[Start of section]
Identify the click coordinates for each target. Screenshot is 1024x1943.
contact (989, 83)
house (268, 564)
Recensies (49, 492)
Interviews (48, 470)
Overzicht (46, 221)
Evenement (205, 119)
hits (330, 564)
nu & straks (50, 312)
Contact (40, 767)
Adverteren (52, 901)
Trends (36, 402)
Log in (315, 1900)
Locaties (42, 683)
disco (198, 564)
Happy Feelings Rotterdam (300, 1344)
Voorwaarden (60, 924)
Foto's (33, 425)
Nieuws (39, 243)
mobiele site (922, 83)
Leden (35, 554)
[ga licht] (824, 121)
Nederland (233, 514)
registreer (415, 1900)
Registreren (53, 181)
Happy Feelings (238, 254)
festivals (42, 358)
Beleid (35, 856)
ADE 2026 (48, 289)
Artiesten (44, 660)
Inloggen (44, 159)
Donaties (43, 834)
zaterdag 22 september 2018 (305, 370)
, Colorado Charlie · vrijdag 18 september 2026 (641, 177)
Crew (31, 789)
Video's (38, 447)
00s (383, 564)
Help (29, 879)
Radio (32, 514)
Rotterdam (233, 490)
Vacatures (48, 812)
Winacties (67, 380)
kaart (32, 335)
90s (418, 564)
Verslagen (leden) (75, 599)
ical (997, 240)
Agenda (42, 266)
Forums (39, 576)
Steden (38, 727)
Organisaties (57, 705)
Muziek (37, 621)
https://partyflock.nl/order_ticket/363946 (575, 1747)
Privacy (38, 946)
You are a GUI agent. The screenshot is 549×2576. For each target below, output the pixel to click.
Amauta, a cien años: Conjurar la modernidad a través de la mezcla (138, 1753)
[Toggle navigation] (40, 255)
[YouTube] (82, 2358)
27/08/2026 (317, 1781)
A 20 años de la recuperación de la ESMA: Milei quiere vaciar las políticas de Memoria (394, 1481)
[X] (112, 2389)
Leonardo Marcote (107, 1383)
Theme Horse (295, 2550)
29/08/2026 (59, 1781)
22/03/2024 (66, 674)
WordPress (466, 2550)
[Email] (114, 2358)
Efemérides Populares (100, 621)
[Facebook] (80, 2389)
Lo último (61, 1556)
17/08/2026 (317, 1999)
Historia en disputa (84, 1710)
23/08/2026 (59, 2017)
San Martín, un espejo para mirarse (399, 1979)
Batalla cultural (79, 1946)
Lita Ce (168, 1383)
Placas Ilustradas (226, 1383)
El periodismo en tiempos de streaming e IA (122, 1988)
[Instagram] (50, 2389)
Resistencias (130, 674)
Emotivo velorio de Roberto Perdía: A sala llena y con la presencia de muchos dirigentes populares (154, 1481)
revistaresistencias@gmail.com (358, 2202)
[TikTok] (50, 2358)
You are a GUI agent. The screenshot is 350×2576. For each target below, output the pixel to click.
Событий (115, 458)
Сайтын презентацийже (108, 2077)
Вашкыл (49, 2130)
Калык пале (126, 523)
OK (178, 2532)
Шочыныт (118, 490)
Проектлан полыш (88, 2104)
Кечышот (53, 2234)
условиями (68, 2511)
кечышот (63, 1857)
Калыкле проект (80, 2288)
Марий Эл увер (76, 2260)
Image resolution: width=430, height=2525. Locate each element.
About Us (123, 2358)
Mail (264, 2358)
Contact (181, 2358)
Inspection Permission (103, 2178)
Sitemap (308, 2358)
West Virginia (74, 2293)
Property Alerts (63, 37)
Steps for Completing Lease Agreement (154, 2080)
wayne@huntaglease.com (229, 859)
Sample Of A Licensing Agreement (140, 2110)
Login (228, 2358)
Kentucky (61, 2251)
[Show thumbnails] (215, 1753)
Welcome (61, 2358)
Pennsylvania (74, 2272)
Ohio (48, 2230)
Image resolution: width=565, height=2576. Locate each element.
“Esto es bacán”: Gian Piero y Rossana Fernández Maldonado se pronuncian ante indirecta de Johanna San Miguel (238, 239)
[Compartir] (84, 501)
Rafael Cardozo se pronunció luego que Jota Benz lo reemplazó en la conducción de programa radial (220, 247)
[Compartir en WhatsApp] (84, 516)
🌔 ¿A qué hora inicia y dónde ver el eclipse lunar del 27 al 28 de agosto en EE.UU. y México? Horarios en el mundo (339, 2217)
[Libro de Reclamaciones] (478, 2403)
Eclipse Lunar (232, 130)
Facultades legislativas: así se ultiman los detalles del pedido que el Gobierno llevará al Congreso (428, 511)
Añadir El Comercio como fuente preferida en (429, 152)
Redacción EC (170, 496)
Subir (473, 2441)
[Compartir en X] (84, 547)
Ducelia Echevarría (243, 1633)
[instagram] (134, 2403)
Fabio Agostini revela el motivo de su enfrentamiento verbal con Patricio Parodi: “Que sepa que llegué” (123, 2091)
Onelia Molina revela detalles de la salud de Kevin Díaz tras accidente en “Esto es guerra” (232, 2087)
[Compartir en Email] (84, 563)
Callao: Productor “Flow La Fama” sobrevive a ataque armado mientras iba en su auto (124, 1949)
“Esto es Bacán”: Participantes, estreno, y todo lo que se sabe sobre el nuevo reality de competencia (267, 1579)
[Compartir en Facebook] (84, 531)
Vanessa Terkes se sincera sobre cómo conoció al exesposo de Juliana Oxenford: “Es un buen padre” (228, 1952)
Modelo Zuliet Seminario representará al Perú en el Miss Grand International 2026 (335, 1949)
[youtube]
[End of section]
Everything above from the line with "Amauta, a cien" to the line with "Resistencias (130, 674)", both included, must be repeated exactly, and nothing outside that range.

*Solution*:
Amauta, a cien años: Conjurar la modernidad a través de la mezcla (138, 1753)
[Toggle navigation] (40, 255)
[YouTube] (82, 2358)
27/08/2026 (317, 1781)
A 20 años de la recuperación de la ESMA: Milei quiere vaciar las políticas de Memoria (394, 1481)
[X] (112, 2389)
Leonardo Marcote (107, 1383)
Theme Horse (295, 2550)
29/08/2026 (59, 1781)
22/03/2024 (66, 674)
WordPress (466, 2550)
[Email] (114, 2358)
Efemérides Populares (100, 621)
[Facebook] (80, 2389)
Lo último (61, 1556)
17/08/2026 (317, 1999)
Historia en disputa (84, 1710)
23/08/2026 (59, 2017)
San Martín, un espejo para mirarse (399, 1979)
Batalla cultural (79, 1946)
Lita Ce (168, 1383)
Placas Ilustradas (226, 1383)
El periodismo en tiempos de streaming e IA (122, 1988)
[Instagram] (50, 2389)
Resistencias (130, 674)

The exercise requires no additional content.